He appeared most sincere and earnest in his belief, and as we turned away, thanking him for his courtesy to us, we wondered at the strange infatuation of a system which, though it proselytes by the sword and through fanatical zeal, yet still, after the lapse of centuries, exerts its sway over nearly two hundred millions of the human race.

CHAPTER XI.

THREE WEEKS AMONG THE HIMALAYAS.

MUSSOORIE is literally "a city set upon a hill," situated on a spur of the lower Himalaya range, directly north of the valley of Dehra-Doon.

It is the sanitarium and mountain-resort of the foreign residents of India, who wish to escape the excessive heat of the plains during the hot season. It occupies the sides and crest of a ridge two or three miles in extent, and is composed of chateaus, villas, bungalows, and European residences.

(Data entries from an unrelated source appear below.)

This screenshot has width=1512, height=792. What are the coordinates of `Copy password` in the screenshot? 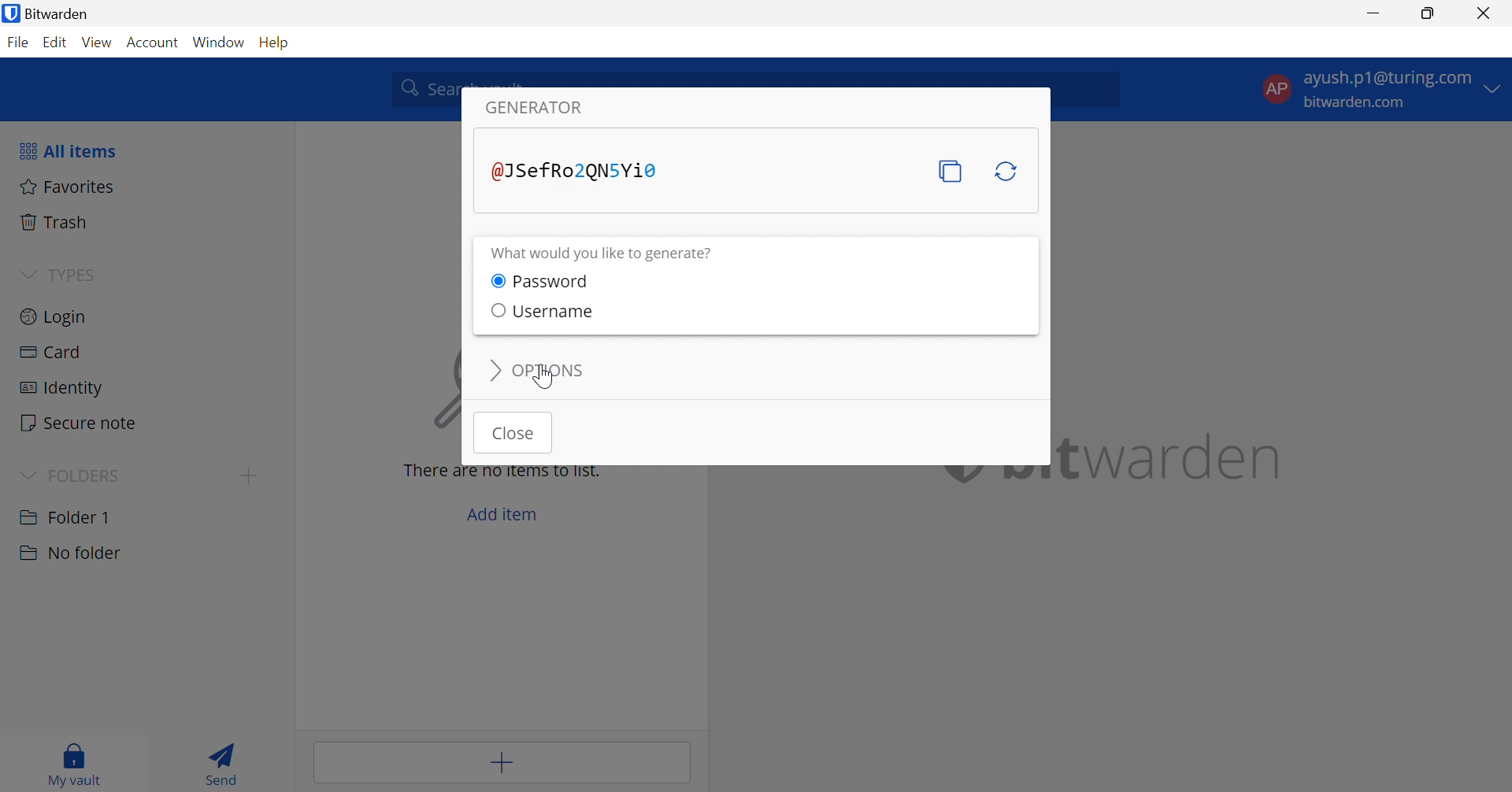 It's located at (949, 172).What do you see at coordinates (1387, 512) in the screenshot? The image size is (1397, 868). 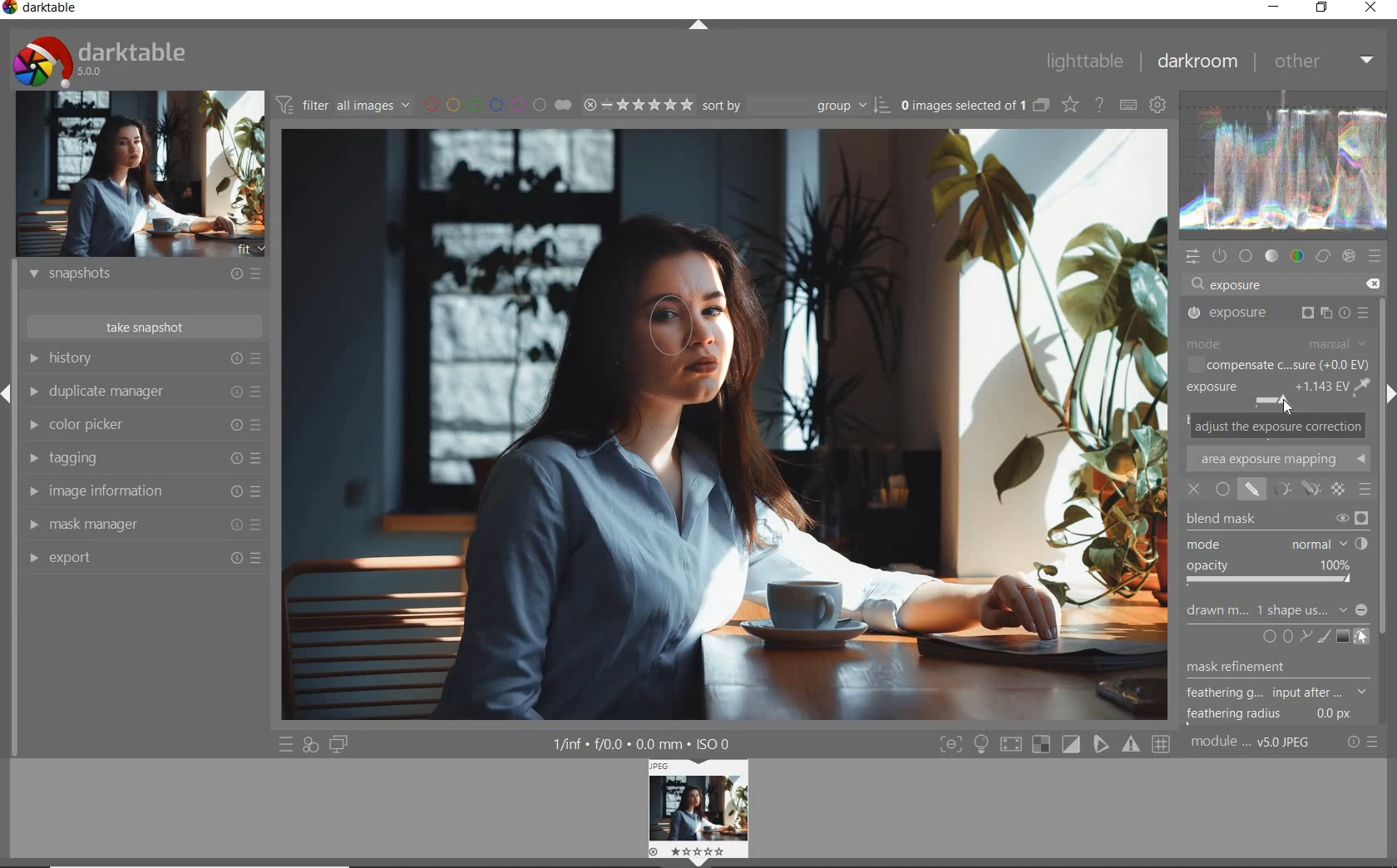 I see `scrollbar` at bounding box center [1387, 512].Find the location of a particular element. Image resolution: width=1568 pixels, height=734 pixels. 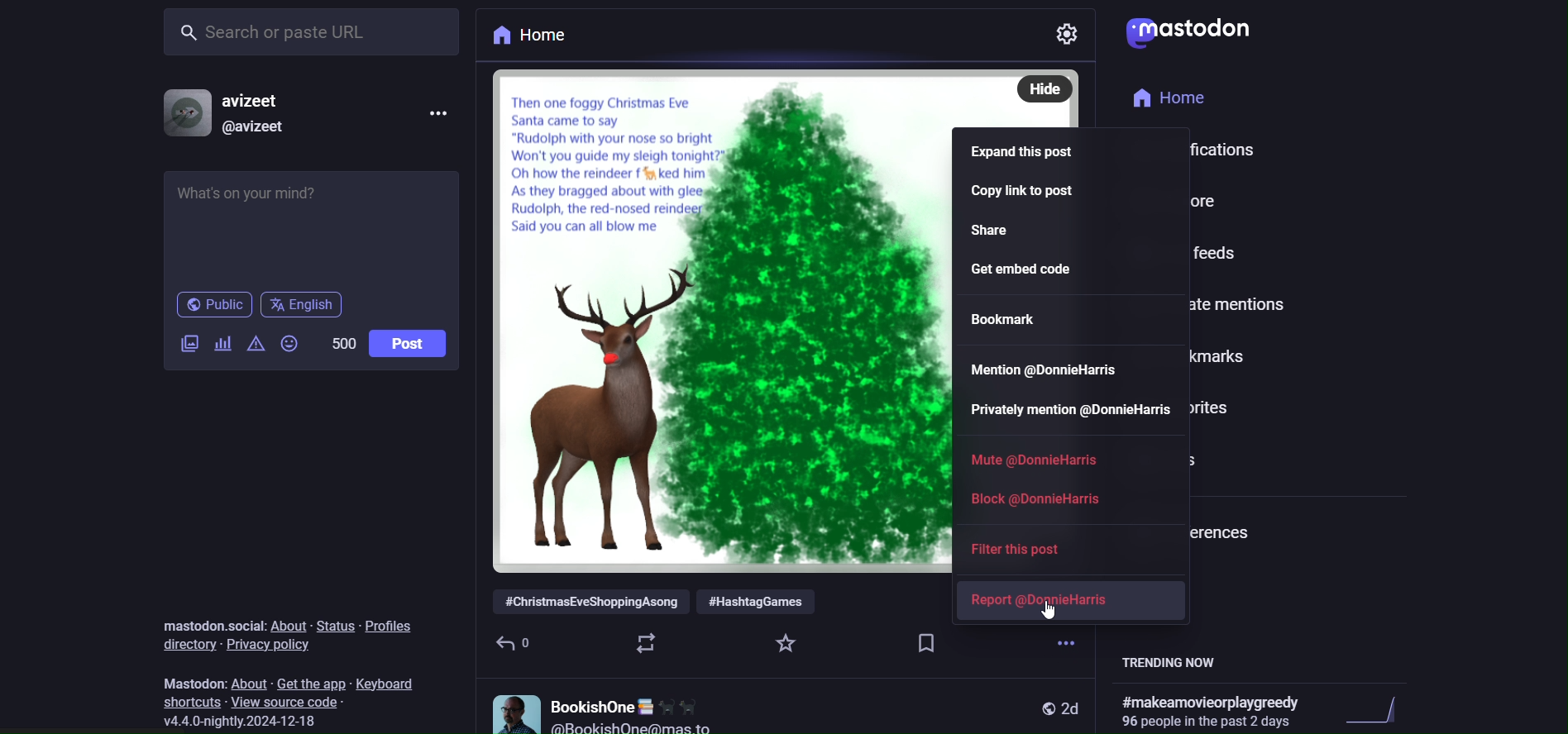

public is located at coordinates (1037, 706).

Many of these houses are so elegant and comfortable, that the traveller would scarcely suppose the materials of which they are built, and all the articles with which they are furnished, to have been carried up the hills to the height of seven or eight thousand feet, on the shoulders of native coolies. Yet such is the fact; and all the provisions and supplies of this lofty sanitarium have to be carried up in like manner from the valley below. The residents are usually borne to and fro, also on on the shoulders of men, in peculiar contrivances called jan-pan, palky, and dandy.